Le problème, même si ces tests ont un taux de prédictions justes tout à fait honorable, c'est qu'ils n'ont pas réussi à ce stade à diminuer le nombre de chimiothérapies. En cas de discordance entre les critères cliniques traditionnels d'agressivité de la tumeur (taille, aspect...) et ceux donnés par le test, patientes et médecins choisissent en effet de recourir à la chimiothérapie, explique-t-il.

"On fait beaucoup de chimiothérapie dans le cancer du sein pour rassurer à la fois le médecin et le patient", commente Michel Boiron, président fondateur d'Eurocancer, expliquant combien il est difficile pour un malade d'accepter d'être "moins traité", même si c'est dans son intérêt.

Le recours aux tests moléculaires vise aussi à prévoir comment un patient va répondre à un traitement. Les nouveaux anti-cancéreux, comme Erbitux ou Herceptine (sein), ciblent des "profils" spécifiques de cellules tumorales. Ces molécules, comparables à des commandos d'élite dans l'arsenal thérapeutique du cancer, sont puissantes et coûteuses, mais n'agissent que sur certains patients.
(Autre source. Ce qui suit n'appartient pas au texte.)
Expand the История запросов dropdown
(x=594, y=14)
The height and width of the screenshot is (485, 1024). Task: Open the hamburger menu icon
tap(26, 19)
Les tests ont pour objectif de rechercher si les caractéristiques génétiques nécessaires à leur mode d'action sont présentes dans la cellule, faute de quoi elles ne pourront pas agir pour bloquer la prolifération des cellules cancéreuses.

Un nouveau test permet par exemple de déterminer si Erbitux doit être utilisé dans le traitement des cancers du côlon métastatique: cette molécule n'est efficace que lorsque le gène appelé K-ras n'a pas muté. En cas de mutation, le traitement ne marchera pas.